In 45 of these neurons, we also tested their responses to capsaicin. Rapid application of capsaicin (1 μM; 2–6 s) evoked an inward current in 31 (68.9%) neurons; the average amplitude of which was 1183.4 ± 250.2 pA. The average whole-cell capacitance of these capsaicin-sensitive neurons was 20.9 ± 1.0 pF.

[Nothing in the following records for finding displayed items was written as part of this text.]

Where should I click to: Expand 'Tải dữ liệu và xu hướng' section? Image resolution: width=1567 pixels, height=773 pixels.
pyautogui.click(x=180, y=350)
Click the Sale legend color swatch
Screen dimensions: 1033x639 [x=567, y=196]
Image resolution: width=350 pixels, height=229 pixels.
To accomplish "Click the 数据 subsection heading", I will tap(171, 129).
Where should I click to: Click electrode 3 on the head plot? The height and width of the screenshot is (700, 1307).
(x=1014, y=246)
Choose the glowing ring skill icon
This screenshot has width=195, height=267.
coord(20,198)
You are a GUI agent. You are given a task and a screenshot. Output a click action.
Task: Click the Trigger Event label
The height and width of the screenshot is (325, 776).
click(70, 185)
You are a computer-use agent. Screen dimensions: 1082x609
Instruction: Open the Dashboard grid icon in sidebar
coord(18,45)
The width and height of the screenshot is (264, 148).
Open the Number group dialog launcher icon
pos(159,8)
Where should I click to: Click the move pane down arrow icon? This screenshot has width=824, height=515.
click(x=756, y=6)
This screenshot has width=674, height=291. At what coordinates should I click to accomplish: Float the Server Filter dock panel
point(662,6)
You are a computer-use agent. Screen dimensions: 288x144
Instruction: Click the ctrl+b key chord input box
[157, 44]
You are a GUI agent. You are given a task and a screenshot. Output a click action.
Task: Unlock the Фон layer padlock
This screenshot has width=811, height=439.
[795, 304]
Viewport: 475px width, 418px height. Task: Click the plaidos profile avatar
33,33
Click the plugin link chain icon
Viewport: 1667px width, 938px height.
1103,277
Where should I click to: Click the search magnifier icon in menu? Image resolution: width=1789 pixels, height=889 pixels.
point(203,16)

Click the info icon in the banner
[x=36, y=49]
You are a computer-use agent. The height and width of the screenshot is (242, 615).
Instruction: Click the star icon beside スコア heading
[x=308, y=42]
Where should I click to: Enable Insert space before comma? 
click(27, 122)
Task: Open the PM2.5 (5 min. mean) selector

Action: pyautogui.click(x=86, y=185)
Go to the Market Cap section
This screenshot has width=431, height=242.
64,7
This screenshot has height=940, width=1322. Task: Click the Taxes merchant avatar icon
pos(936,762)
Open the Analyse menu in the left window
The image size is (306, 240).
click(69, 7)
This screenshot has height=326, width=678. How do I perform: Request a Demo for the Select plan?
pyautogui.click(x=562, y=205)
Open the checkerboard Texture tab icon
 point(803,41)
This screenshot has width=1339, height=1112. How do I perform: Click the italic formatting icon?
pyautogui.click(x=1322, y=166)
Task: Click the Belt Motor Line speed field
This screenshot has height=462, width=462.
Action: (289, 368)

Sodium is the charge-carrying ion of the transient component of acid-evoked current in rat vagal pulmonary sensory neurons

The I-V curve was constructed by plotting the peak amplitude of the transient component of the current evoked by a pHo drop from 7.4 to 6.5 (or 6.0, 5.5) at different membrane potentials. Neurons were voltage-clamped initially at −80 mV and then changed at a step of +20 mV every 5 min. At each of these holding potentials, the current activated by the same low pH challenge applied for 6 s was recorded.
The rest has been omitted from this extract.